Abbas reiterated his demand that the United States pressure Israel to stop its "crimes against the Palestinian people", the WAFA report said, "including blockades, extrajudicial killings, home demolitions, and settlement construction".
According to the news report, Blinken told Abbas the U.S. administration was making efforts to calm the situation.
On Thursday, Blinken expressed his concern over spiralling violence in the occupied West Bank in a call with outgoing Israeli Prime Minister Yair Lapid and "underscored the need for all parties to urgently de-escalate the situation.", a U.S. State Department spokesperson said in a statement.

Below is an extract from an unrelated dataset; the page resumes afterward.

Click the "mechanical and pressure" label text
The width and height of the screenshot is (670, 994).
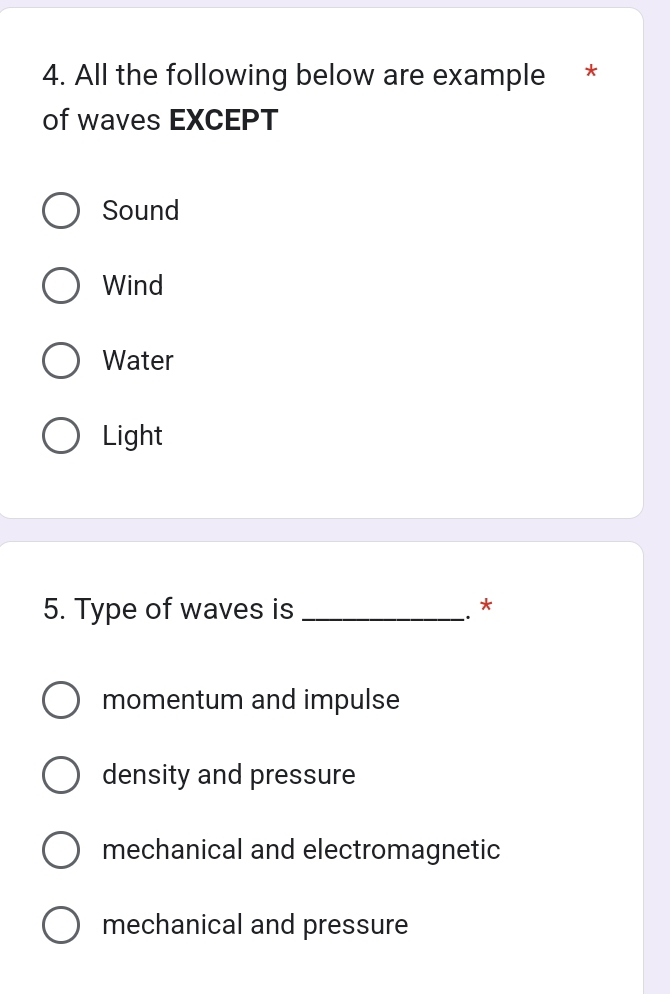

More than 100 Palestinians in the West Bank have been killed by Israeli forces this year, in what the United Nations said is set to be the deadliest year for Palestinians in the West Bank since 2005, when the organisation began tracking fatalities.
A string of fatal street attacks by Palestinians has killed 20 people in Israel and Israeli settlements, and four members of Israel's security forces have also been killed this year.
Blinken also commended Israel for its free and fair elections and "reaffirmed the strength of the U.S.-Israel bilateral relationship", the spokesperson's statement said.
Israel's fifth election in less than four years confirmed a comeback for Netanyahu, now buoyed by smaller ultranationalist and religious parties. His victorious bloc includes lawmaker Itamar Ben-Gvir, a West Bank settler and former member of Kach, a Jewish militant group on Israeli and U.S. terrorist watchlists.
While Washington has publicly reserved judgment pending the new Israeli coalition's formation, the State Department spokesperson on Wednesday emphasised the countries' "shared values".